— start ITEMS —

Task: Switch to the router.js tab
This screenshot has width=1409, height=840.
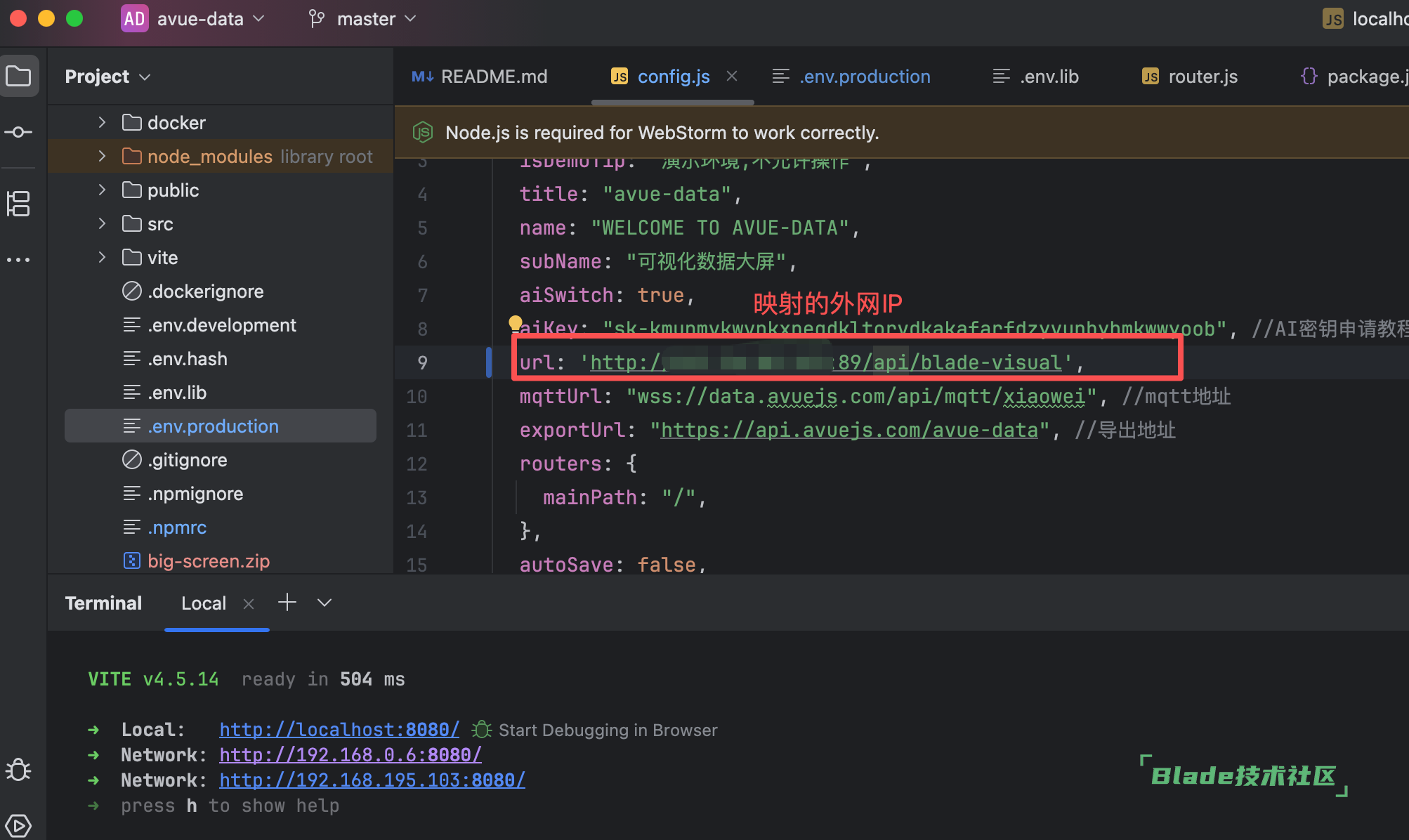Action: (1202, 77)
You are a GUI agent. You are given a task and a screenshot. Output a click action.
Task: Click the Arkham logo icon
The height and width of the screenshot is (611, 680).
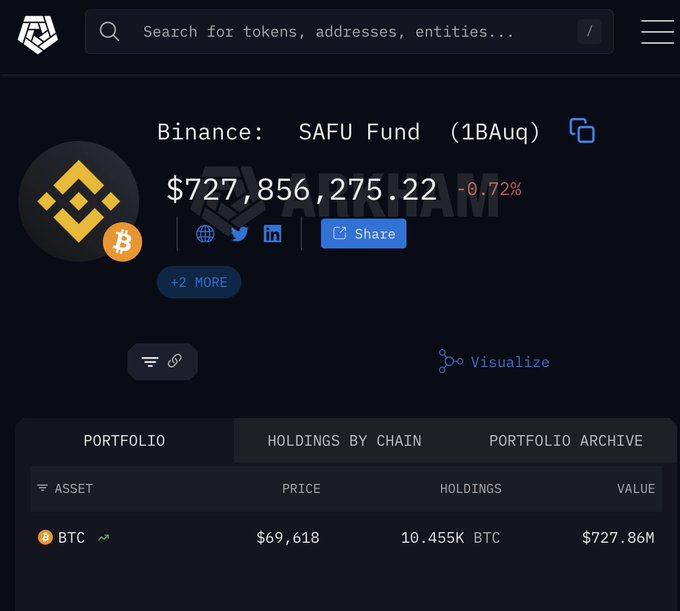tap(38, 32)
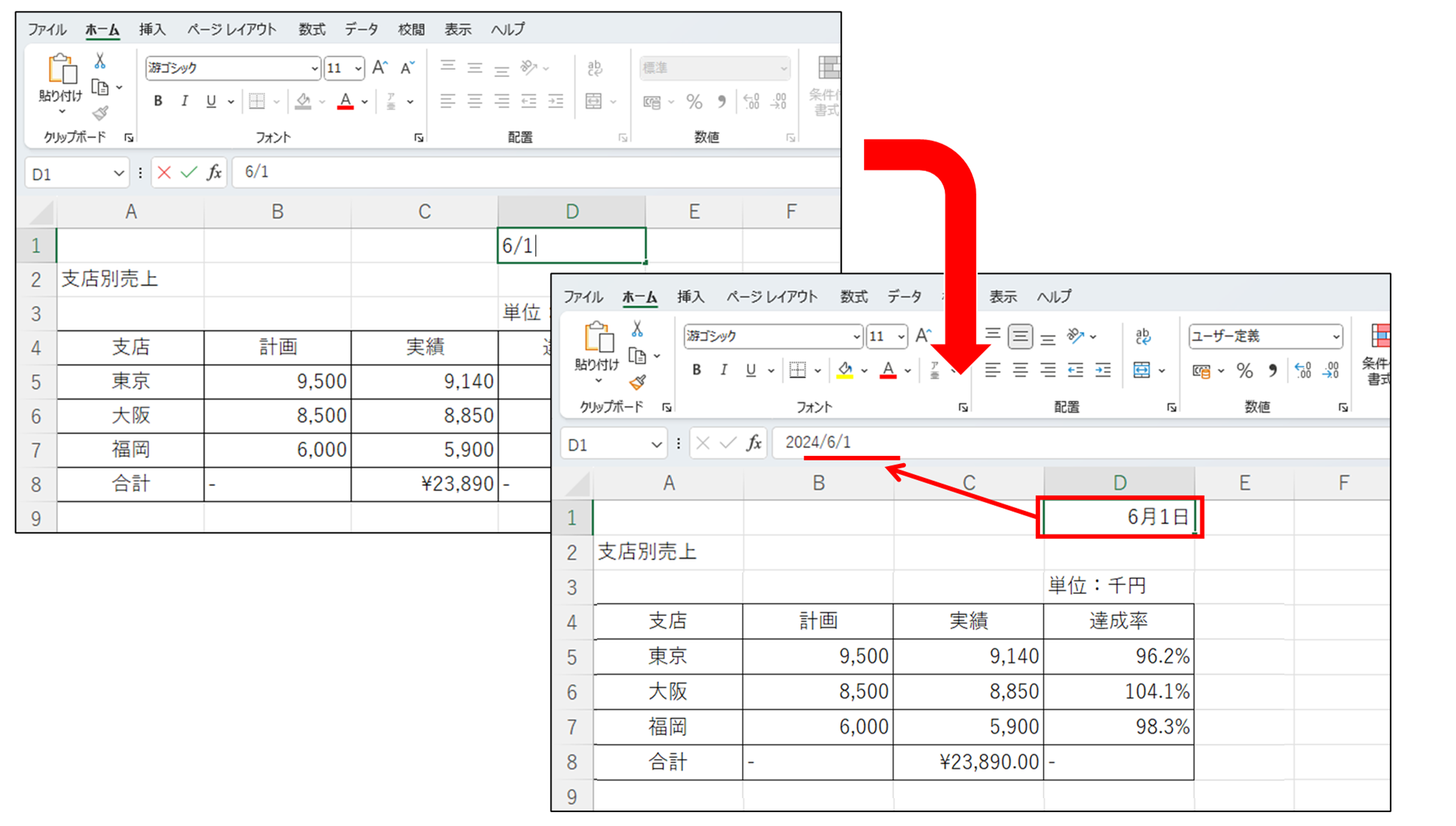Toggle middle align button in front window
This screenshot has height=826, width=1456.
(x=1020, y=336)
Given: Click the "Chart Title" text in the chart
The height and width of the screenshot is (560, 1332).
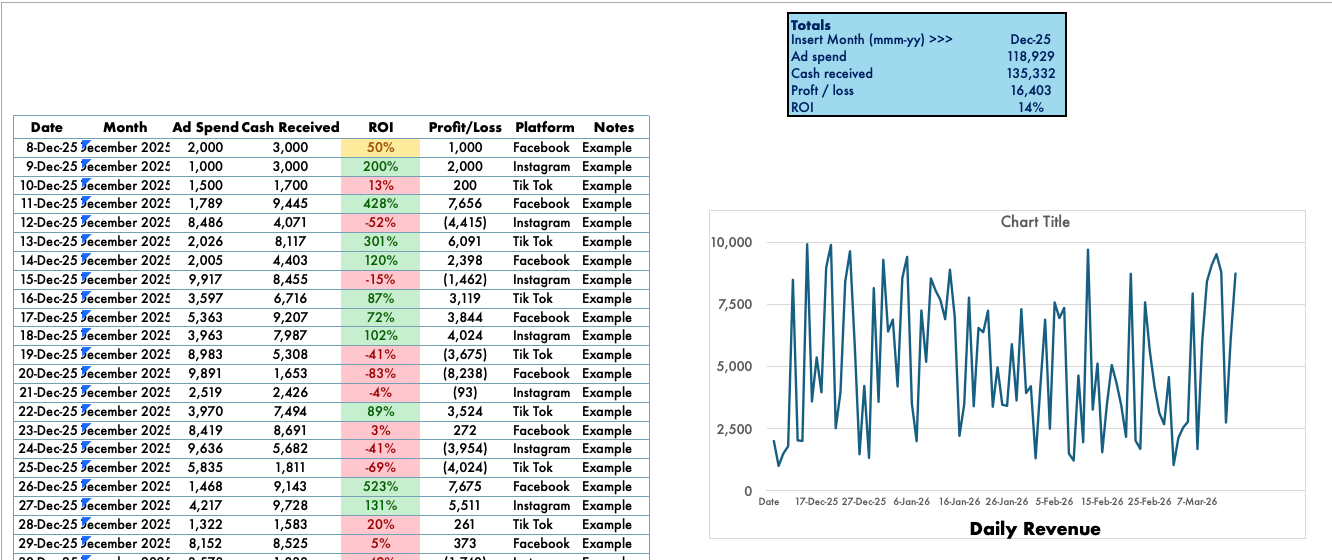Looking at the screenshot, I should click(1035, 222).
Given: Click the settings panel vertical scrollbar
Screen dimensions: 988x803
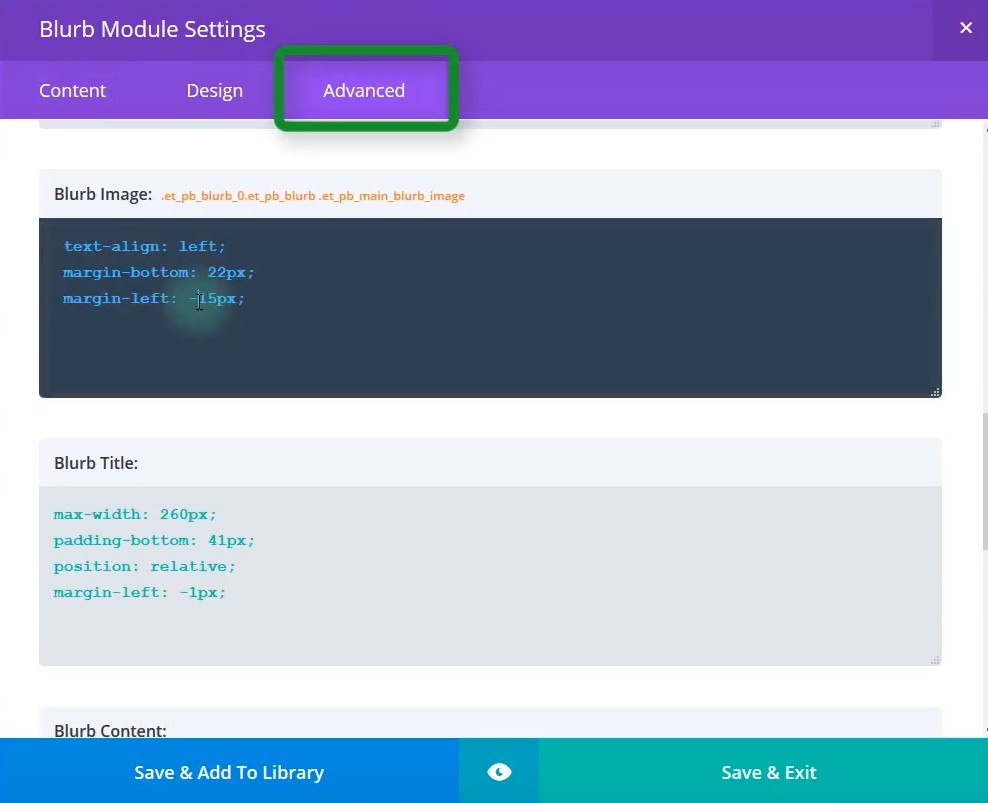Looking at the screenshot, I should pyautogui.click(x=982, y=480).
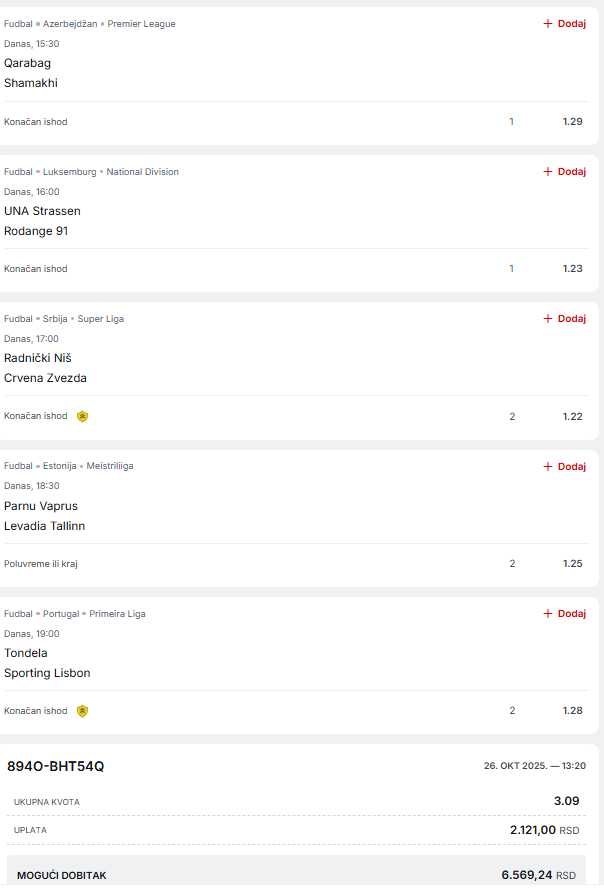Click the Mogući dobitak amount 6.569,24
This screenshot has width=604, height=889.
[x=527, y=874]
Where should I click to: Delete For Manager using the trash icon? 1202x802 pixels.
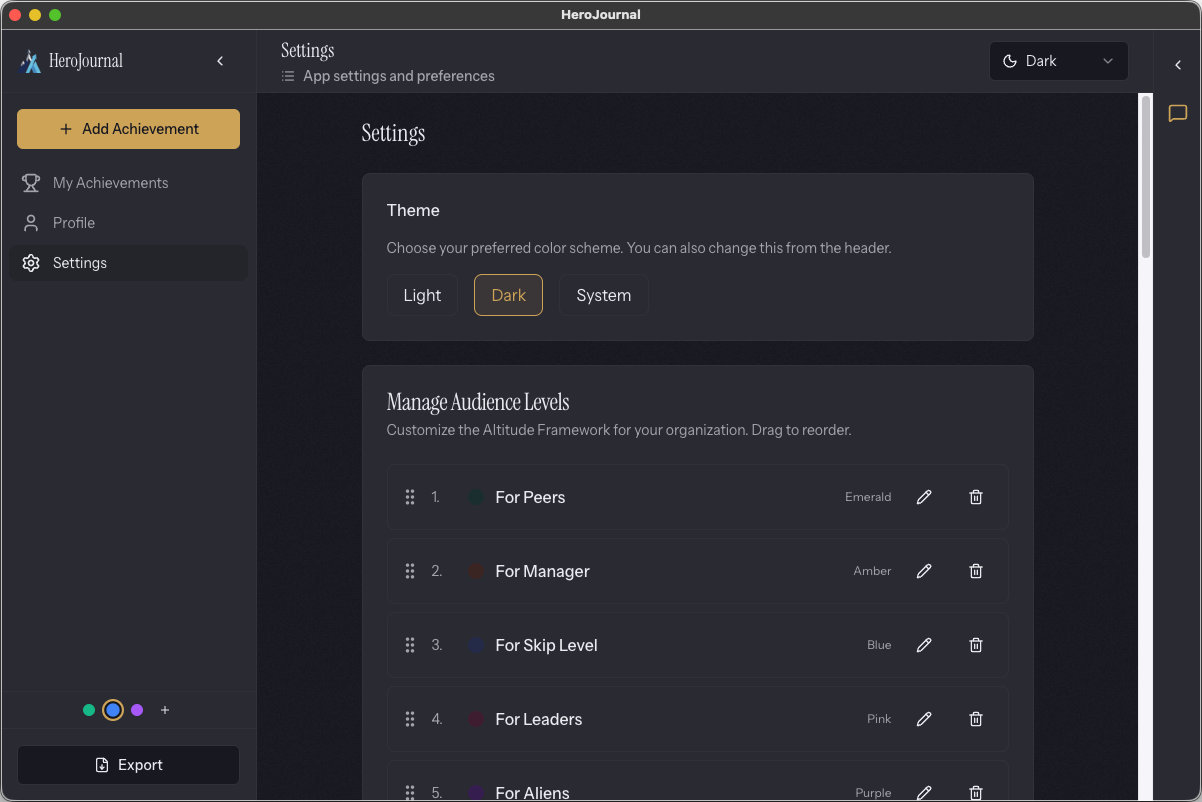click(975, 571)
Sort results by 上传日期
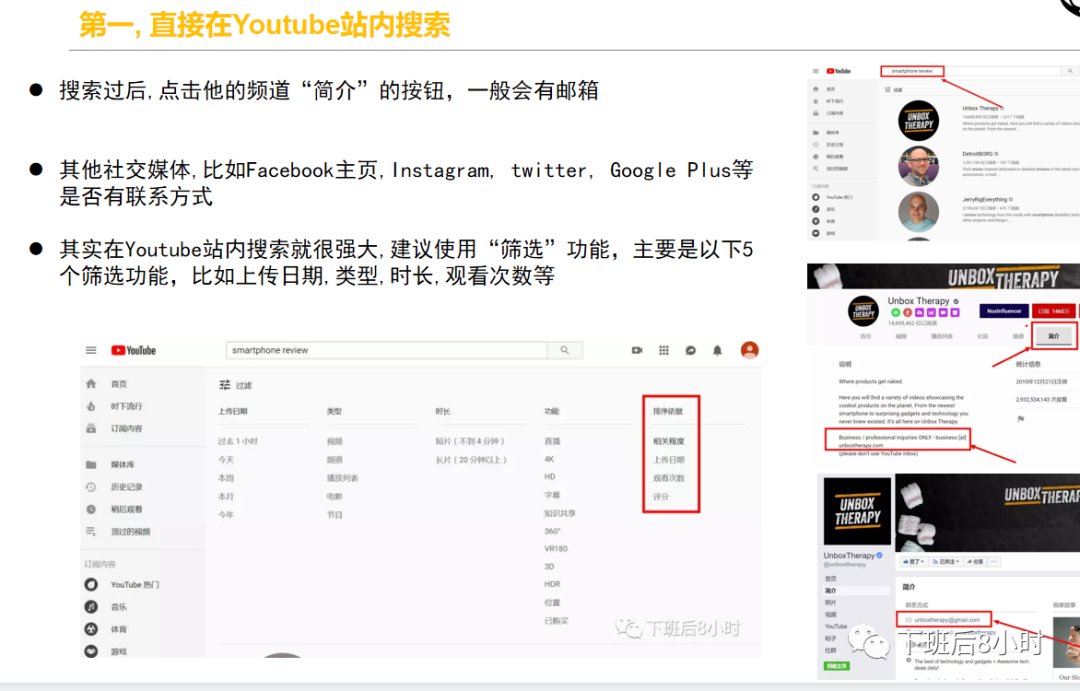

— end ITEMS —

Retype all of the records above word for word, leaving out the pictures.

OUTPUT -
Task: Switch to the router.js tab
This screenshot has width=1409, height=840.
Action: (1202, 77)
You are a GUI agent. You are given a task and a screenshot. Output a click action.
Task: Click the Arkham logo icon
The height and width of the screenshot is (611, 680).
tap(38, 32)
Toggle middle align button in front window
This screenshot has height=826, width=1456.
(x=1020, y=336)
Given: Click the "Chart Title" text in the chart
The height and width of the screenshot is (560, 1332).
Looking at the screenshot, I should click(1035, 222).
Given: Click the settings panel vertical scrollbar
Screen dimensions: 988x803
Looking at the screenshot, I should pyautogui.click(x=982, y=480).
Click the Mogući dobitak amount 6.569,24
This screenshot has width=604, height=889.
[x=527, y=874]
Where should I click to: Delete For Manager using the trash icon? 1202x802 pixels.
click(975, 571)
Sort results by 上传日期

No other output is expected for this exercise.